Bread and circuses kept the people happy and distracted in the twilight of the Roman Republic just before the rise of the Roman Empire. In today’s India there’s plenty of fun and games to distract people even if bread for the needy is drying up because of a new rule that bars tens of thousands from receiving subsidised grain.
But there is spectacle enough to divert attention from the daily reports of starvation deaths on the one hand and massive crony-capitalist scams on the other.
As details of one the biggest banking swindles continue to emerge – a scandal involving one of the prime minister’s charmed circle of business friends – Narendra Modi was putting on another of his rock-star performances in Delhi last week, this time to a stadium full of schoolchildren rounded up for advice on how to beat the exam blues. Amid the glitz, music, freebies and a strong dose of nationalism, the children got barely any tips on how to cope with the stress of upcoming crucial board exams.
Modi’s extravaganzas, designed to charm audiences of usually non-resident Indians with a potent mix of hyper-nationalism and grand promises of a resurgent India, are becoming a regular feature at home too, as his government fails to tackle deepening economic problems. But if there is one thing that his regime excels at it is managing public perceptions and making people believe that it is working for them, instead of actually doing so. After all, Modi was able to persuade most Indians that the disastrous 2016 demonetisation exercise was for their good and in the national interest even though it deepened the economic crisis and inflicted needless hardship on the poor.
RSS: The hand behind the throne
Keeping the citizenry distracted appears to be what the his Bharatiya Janata Party (BJP)’s ideological mentor, the Rashtriya Swayamsevak Sangh, expects from Modi these days while it goes about quietly pushing its agenda of creating a Hindu India. Although it is widely known that the RSS has infiltrated practically every government department, academic and cultural organisation, recent interviews given by Hindu nationalist scholar Shridhar D Damle have revealed the extent to which the organisation is succeeding. In at least one crucial sector – education – the RSS is all set to capture the minds of the young, completing an ambitious project that started with schools several decades ago.
Damle told The Telegraph of Kolkata: “What the media and others are ignoring is how skilfully and sublimely the RSS is working in the field of education. By 2024, it would have raised and readied a new generation of educated Indians who understand and believe in the philosophy of Hindutva [Hindu nationalism]. All the vice chancellors of major universities are partners in this project.”
It’s not as if the RSS went about this task clandestinely. In March last year, the RSS think tank Prajna Pravah summoned 700 academics, including the vice chancellors of 51 universities, to a well-publicised workshop in Delhi to include an Indian perspective and a nationalist narrative in higher education.
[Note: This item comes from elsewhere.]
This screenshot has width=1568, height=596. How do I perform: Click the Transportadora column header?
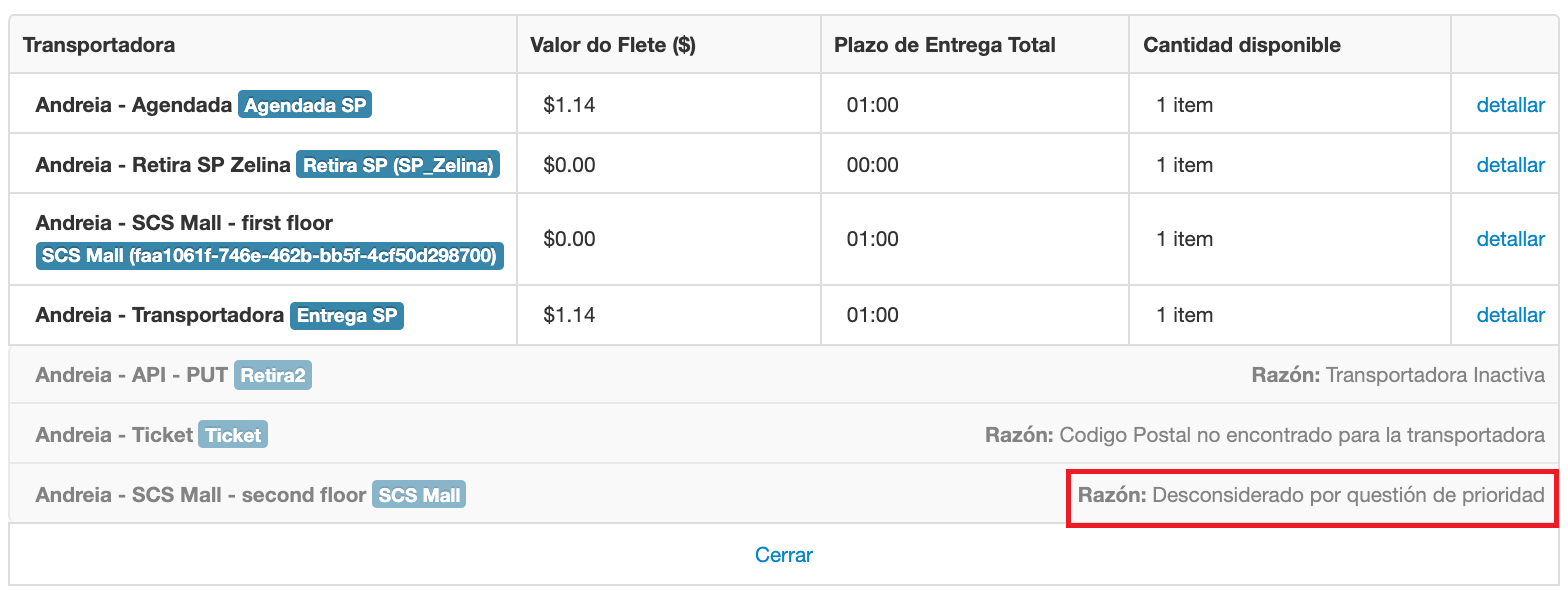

Prajna Pravah describes itself as “a nationwide intellectual movement rooted in Bharatiya ethos and traditions”. But few analysts bothered to follow up on the RSS’s surgical strike on higher education.
Battleground is the classroom
What is apparent is the tightening noose around universities, where academic freedom is being stifled by rigid controls on what can be taught or even discussed. The student “culture of protests” is frowned upon and so is the innocuous practice of staging cultural festivals since that is supposedly alien to India’s real culture.
Hindu nationalist Damle is co-author of classic “The Brotherhood in Saffron: The Rashtriya Swayamsevak Sangh and Hindu Revivalism”. The 1987 book provided the first inside account of the parent body of the BJP. A sequel is in the works and Damle has made some startling disclosures about what is happening behind the scenes after Modi swept to power in 2014. Damle says the RSS has now realised the importance of political power, having previously been a purely cultural outfit. As a result, it will not countenance losing power.
The 2014 general elections was only the second time the RSS is said to have actively taken part in the BJP campaign. But the 2014 election was fought not for Modi, according to Damle, but only because the RSS felt the time was right. Modi was only a by-product, groomed by the RSS well in advance because of his mass base.
This appears to indicate that Modi is expendable. Damle says unambiguously that Adityanath, the hardcore Hindutva priest who was made chief minister of Uttar Pradesh state in 2017, will be playing a larger role in the future. What if the BJP loses the 2019 elections because of its poor record? The RSS is making sure all its forces are ready for the next big battle. Every one of its three dozen odd organisations covers important segments of the population, from the tribal folk to the scheduled castes, and it is a formidable line-up. The shakhas, or the daily meeting of RSS volunteers, now number close to 60,000, with the brotherhood having grown exponentially in the last two years. Here highly indoctrinated boys and men practise calisthenics and armed combat, swearing loyalty to the organisation and nation.
When RSS chief Mohan Bhagwat claimed last week that he could mobilise this force in three days flat, unlike the Indian Army which would take six months, the opposition slammed him for defaming the army. They missed the wood for the trees. Bhagwat was merely stating a fact. The RSS presence in various trouble spots over the decades has proved his claim is no empty boast. That should give the opposition food for thought.